William C. Hayward (November 22, 1847 – September 16, 1917) was an American politician, newspaper editor, and businessman.

Biography
Born in Cattaraugus County, New York, Hayward moved with his parents to Dakota County, Minnesota. Eventually, he settled in Garner, Hancock County, Iowa in 1873. Hayward went to Iowa State University. He owned the Hancock Signal newspaper and was postmaster for Garner, Iowa. Hayward then was involved with the banking and railroad businesses. He was also involved with farming and grain trading. in 1886, he moved to Davenport, Iowa. Hayward served on the Davenport School Board. From 1898 to 1907, Hayward served in the Iowa State Senate and was a Republican. From 1907 to 1913, Hayward served as Iowa Secretary of State.
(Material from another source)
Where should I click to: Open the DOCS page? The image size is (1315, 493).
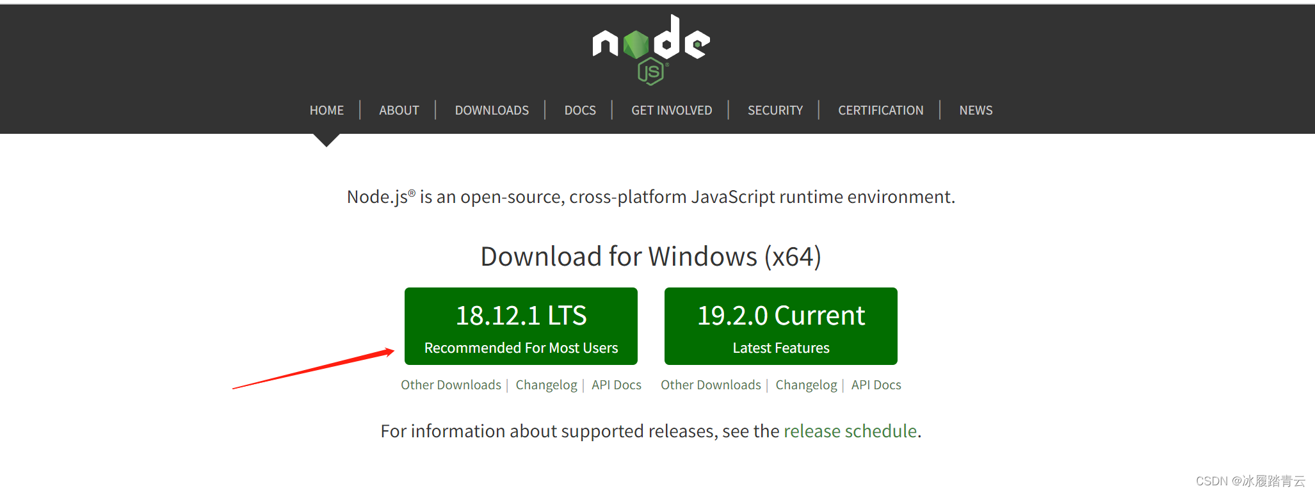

Hayward died from a stroke at his home in Davenport, Iowa.

References

1847 births
1917 deaths
People from Cattaraugus County, New York
Politicians from Davenport, Iowa
People from Garner, Iowa
Iowa State University alumni
Businesspeople from Iowa
Editors of Iowa newspapers
Farmers from Iowa
Secretaries of State of Iowa
School board members in Iowa
Republican Party Iowa state senators
Iowa postmasters
Journalists from New York (state)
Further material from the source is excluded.